If you have painted any walls or woodwork lately, you likely are familiar with Frog Tape. It's a 3M painter's tape that is superb for masking, leaves a very clean line, and comes off easily. It's green. Frog. Well, there is a yellow version that is for delicate surfaces- you can use it on new paint, and it will come off cleanly, with no damage to the new paint. I have a roll by the sewing machine. I have been using it for temporary guides on my sewing deck, and I have used it a few times to hold fabric or batting- especially where I was butting the edges of two pieces. I don't sew through it. It is a 'gentle' hold on fabric. Easy to reposition. It does a great job of coming off fabric clean. It is not as clean coming off batting, but better than everything else.
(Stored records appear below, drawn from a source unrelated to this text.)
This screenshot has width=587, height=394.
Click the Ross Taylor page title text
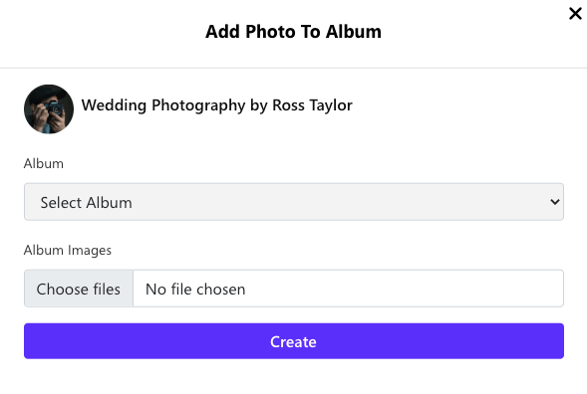click(216, 105)
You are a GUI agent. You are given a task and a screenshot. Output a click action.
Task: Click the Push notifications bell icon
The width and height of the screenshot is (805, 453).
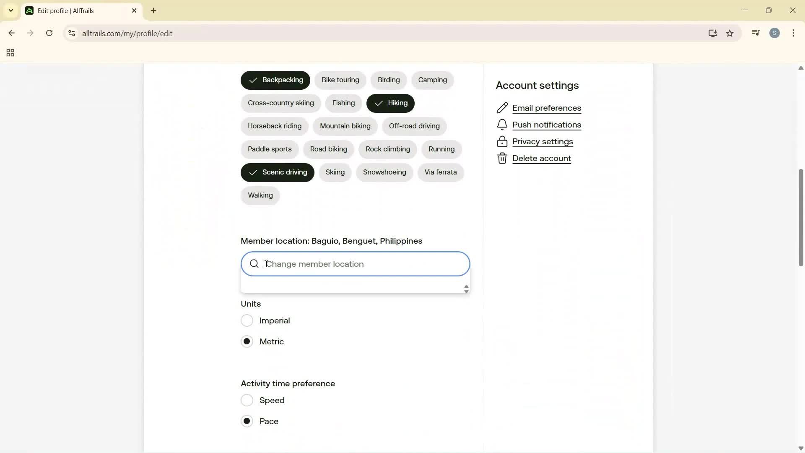point(502,125)
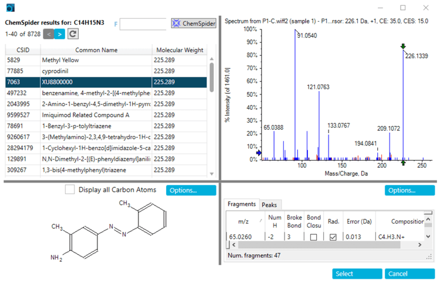Click the filter text input field
Screen dimensions: 440x284
pyautogui.click(x=143, y=23)
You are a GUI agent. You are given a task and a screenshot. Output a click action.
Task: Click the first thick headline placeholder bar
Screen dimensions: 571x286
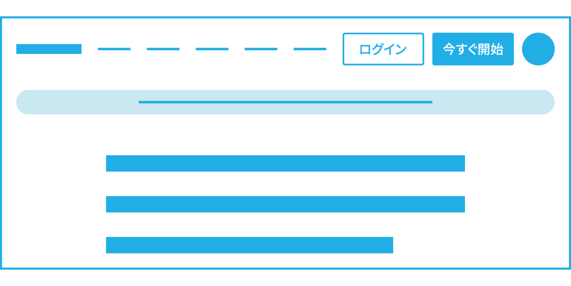286,163
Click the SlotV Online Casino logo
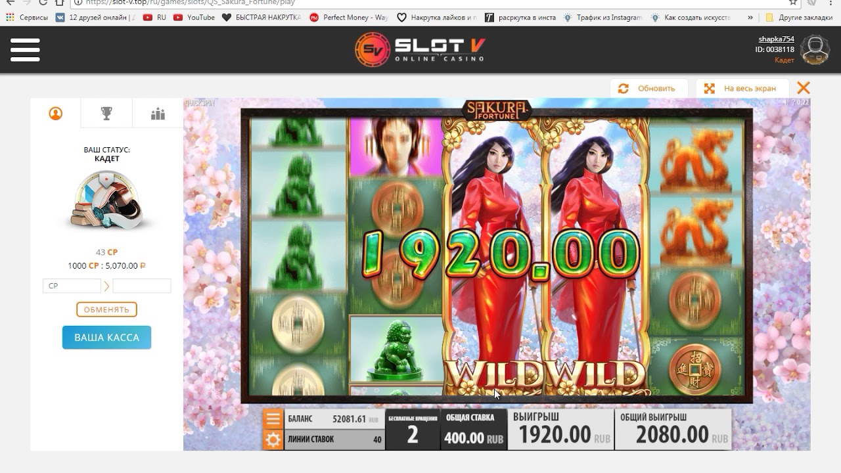Screen dimensions: 841x473 pyautogui.click(x=420, y=49)
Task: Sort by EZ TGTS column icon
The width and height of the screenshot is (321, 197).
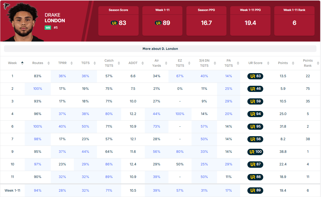Action: click(x=189, y=63)
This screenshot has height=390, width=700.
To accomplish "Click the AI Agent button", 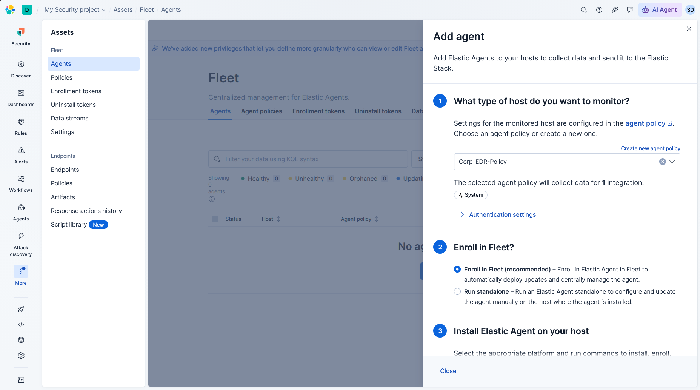I will 660,10.
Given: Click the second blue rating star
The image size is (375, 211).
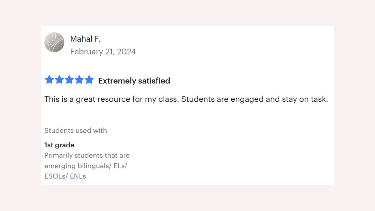Looking at the screenshot, I should coord(59,80).
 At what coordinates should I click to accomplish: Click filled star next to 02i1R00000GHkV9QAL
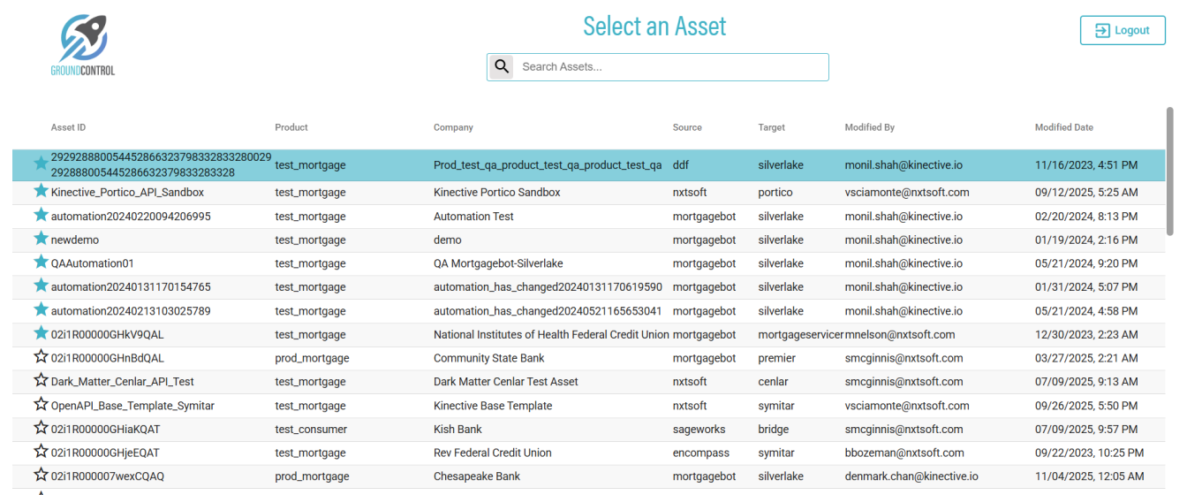[x=41, y=334]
On fabric, it is reusable three or four times before you need to replace with a new piece.
Here's the block piece I needed to put 'corners' on:
Here is how I chain-sew the corner pieces.
My 'deck' pieces are cut 5" by 10", and the corner squares are 1.5".
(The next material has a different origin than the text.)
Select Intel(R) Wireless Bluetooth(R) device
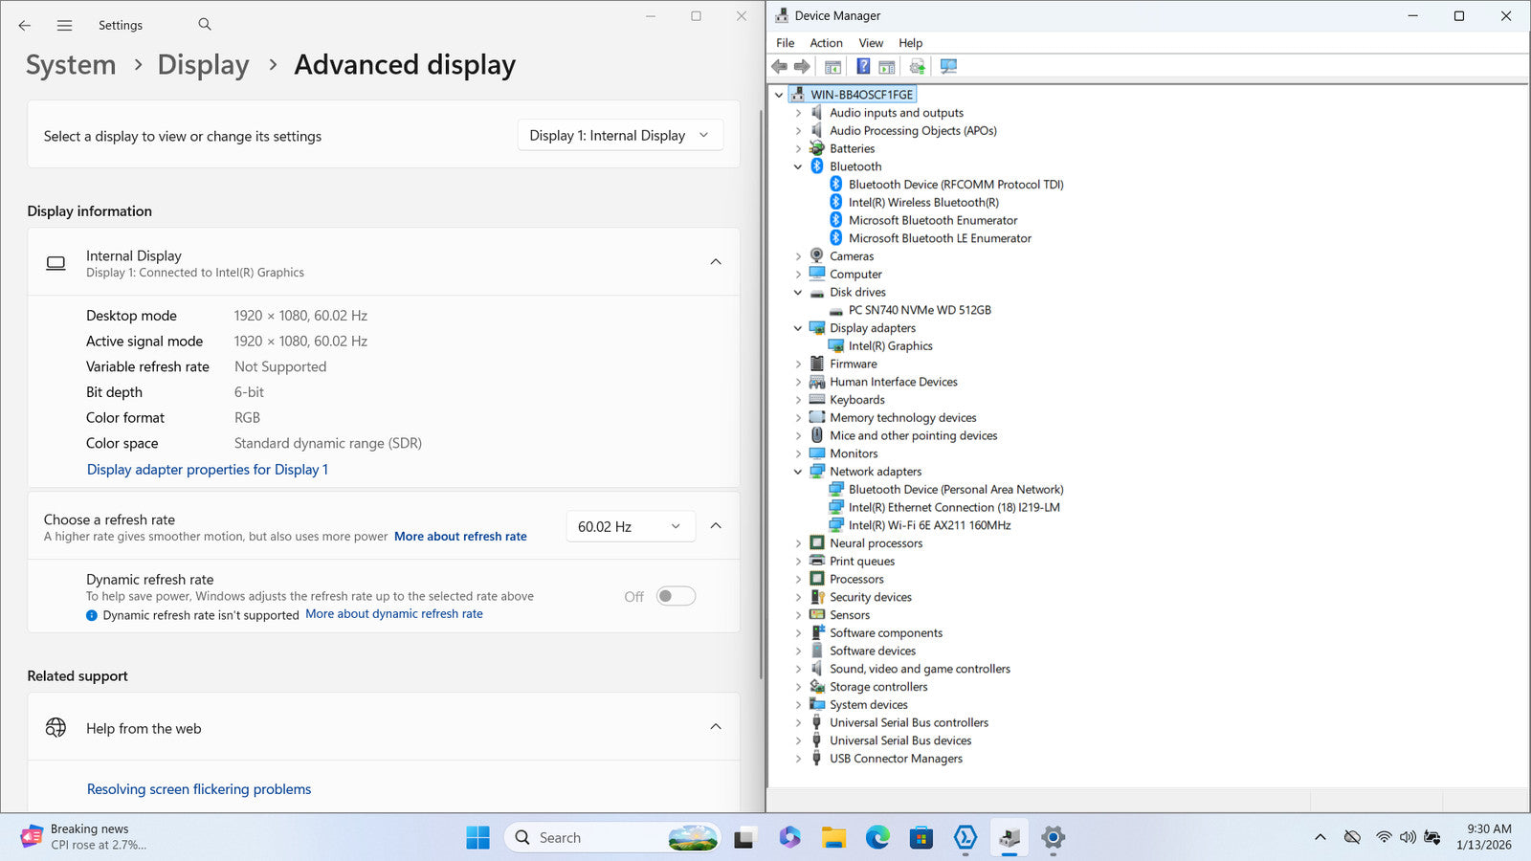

I arrange the deck pieces on my cutting mat, lining them up so that each piece is offset by 1.5 inches. I am left-handed- so righties may want to line up the right side of the blocks instead.
Position the squares:
Position the tape:
I line up the tape on the diagonal corners of the 1.5" blocks. I add a couple pins in the middle of the stack of blocks. It helps when you are (carefully) carrying the stack to the sewing machine. You could use some more tape, front and back, instead of the pins. I prepare the opposing corners at the same time. Sew! My machine needle is offset .5mm right of center. That's my scant 1/4 inch. So I can use the edge of the tape as a 'center' guide, and my seam is one thread right.
Trim your seams, and take off the tape. Press before you clip apart. Them repeat this procedure for the remaining corners. I leave the tape strips on my cutting board until they don't have 'life'.
With the 5" x 10" pieces, I stuck to doing 4 at a time, but with smaller pieces, I am fearless! I can make long strips, and there is no rule about how much frog tape you should use.